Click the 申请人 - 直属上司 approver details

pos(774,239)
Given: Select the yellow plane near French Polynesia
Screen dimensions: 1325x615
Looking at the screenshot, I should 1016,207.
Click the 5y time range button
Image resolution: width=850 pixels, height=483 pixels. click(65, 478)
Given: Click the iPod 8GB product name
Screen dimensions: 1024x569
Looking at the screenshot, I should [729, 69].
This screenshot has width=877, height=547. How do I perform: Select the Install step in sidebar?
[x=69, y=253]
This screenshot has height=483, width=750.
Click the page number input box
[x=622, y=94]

---

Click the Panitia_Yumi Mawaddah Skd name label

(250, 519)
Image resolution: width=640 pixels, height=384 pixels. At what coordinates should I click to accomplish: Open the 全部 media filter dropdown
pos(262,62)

▸ Problem
Gather all lines of the records that include the word "Given".

▸ Written response
Given: Select the yellow plane near French Polynesia
Given: Click the iPod 8GB product name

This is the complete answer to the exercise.